In addition, each automaker wanted to help the vehicle development by setting the dynamic ride comfort index in its own way, but it was a dynamic ride comfort rating that was set using empirical formulas rather than theoretical and systematic grounds. It is not applicable to the item or is not disclosed to the outside.

Therefore, the technical problem of the present invention is to integrate subjective evaluation results of dynamic ride comfort evaluation items owned by automobile companies and measurement system constructed based on ISO 2631 through correlation analysis based on ergonomics. By evaluating internally and by evaluating the system internally, it is possible to determine the appropriate driving conditions for each case by various dynamic ride comfort items, and to derive the appropriate dynamic ride comfort index for each case directly based on clear theoretical basis. The present invention provides a dynamic ride comfort analysis apparatus of a system concept that integrates a series of processes that can be applied to a vehicle to completely replace the subjective evaluation with an objective measurement.

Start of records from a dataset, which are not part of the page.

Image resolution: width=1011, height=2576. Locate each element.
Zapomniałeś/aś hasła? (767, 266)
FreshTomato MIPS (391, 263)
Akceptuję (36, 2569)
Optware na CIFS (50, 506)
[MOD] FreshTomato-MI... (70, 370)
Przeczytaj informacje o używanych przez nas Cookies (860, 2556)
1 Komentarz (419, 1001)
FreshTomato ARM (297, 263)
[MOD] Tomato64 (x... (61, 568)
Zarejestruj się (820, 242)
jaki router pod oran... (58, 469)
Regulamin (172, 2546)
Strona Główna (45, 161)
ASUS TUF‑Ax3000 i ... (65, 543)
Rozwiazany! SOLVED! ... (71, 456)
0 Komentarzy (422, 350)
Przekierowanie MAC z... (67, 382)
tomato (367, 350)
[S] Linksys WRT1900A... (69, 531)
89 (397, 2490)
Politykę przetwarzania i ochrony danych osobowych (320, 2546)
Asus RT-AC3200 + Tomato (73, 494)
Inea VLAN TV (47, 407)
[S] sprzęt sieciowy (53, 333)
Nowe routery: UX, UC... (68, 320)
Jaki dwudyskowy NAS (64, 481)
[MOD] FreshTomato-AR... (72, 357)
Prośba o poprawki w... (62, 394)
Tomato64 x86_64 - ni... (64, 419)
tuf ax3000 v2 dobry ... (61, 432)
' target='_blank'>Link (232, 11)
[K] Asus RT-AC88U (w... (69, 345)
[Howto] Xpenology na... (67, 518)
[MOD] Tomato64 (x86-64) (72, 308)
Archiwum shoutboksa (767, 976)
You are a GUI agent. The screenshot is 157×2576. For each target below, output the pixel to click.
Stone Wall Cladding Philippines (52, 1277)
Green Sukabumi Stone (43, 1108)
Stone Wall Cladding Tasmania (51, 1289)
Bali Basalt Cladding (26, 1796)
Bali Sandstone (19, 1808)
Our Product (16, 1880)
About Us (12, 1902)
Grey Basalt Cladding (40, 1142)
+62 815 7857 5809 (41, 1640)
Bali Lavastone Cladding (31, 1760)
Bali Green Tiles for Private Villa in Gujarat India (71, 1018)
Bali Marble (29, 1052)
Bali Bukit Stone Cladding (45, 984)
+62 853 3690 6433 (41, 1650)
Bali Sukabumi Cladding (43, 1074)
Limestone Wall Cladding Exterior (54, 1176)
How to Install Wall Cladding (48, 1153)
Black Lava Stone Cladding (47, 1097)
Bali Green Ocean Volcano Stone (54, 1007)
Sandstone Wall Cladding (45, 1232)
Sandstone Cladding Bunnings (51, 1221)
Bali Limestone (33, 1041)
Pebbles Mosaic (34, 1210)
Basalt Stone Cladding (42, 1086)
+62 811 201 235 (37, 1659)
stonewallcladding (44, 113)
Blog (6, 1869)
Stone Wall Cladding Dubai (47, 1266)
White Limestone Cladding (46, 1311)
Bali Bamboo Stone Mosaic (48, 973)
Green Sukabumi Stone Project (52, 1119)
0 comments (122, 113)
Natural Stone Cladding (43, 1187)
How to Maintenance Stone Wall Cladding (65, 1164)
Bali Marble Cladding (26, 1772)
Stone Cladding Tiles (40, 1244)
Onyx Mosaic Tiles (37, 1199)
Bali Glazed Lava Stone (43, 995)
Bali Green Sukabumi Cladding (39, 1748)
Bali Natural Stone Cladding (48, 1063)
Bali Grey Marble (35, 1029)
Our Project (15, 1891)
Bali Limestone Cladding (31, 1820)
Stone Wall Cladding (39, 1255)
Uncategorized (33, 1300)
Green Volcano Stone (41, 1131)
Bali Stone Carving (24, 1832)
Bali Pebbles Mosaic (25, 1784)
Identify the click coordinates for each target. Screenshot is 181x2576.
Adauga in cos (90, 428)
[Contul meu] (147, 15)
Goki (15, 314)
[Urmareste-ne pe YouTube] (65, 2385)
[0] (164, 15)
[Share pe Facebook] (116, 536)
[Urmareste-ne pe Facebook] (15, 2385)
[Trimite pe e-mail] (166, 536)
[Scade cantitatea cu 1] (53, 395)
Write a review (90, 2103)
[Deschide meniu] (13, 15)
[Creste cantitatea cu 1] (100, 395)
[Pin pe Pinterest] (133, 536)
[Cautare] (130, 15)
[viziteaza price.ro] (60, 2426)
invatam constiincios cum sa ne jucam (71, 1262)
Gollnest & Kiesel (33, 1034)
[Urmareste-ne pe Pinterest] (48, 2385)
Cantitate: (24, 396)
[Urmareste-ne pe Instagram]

According to an aspect of the present invention, there is provided a dynamic ride comfort analysis apparatus comprising: a data acquisition unit for acquiring a vibration acceleration signal generated in a human body in a vehicle state, and using the acquired data to determine a dynamic ride comfort. It consists of a data processing unit in which a detailed algorithm for replacing subjective evaluations with objective measurement evaluations, and a data output unit for displaying in real time the contents and results of the data acquisition unit and processing unit. The data acquisition unit is for obtaining a vibration acceleration signal in the human body part related to the dynamic ride comfort, and the translational and rotational movement of the hip region, the translational movement of the back region and the translational movement of the foot region as defined in ISO 2631 Accelerometers and tachometers are used as instruments. The instrument is converted into a voltage signal through an appropriate signal conditioner, and the voltage signal is transmitted to the data processing unit through an analog to digital (AD) converter. The three-step data processing unit includes the ability to completely replace the subjective assessment of dynamic ride comfort with an objective measurement assessment. The contents of the data acquiring unit and the data processing unit and the dynamic riding comfort evaluation result for the development target vehicle derived from them are transmitted to the user through the output unit and the data file to help the analysis of the analysis situation and in terms of the dynamic riding comfort. It is used as a data for setting the development direction of the vehicle.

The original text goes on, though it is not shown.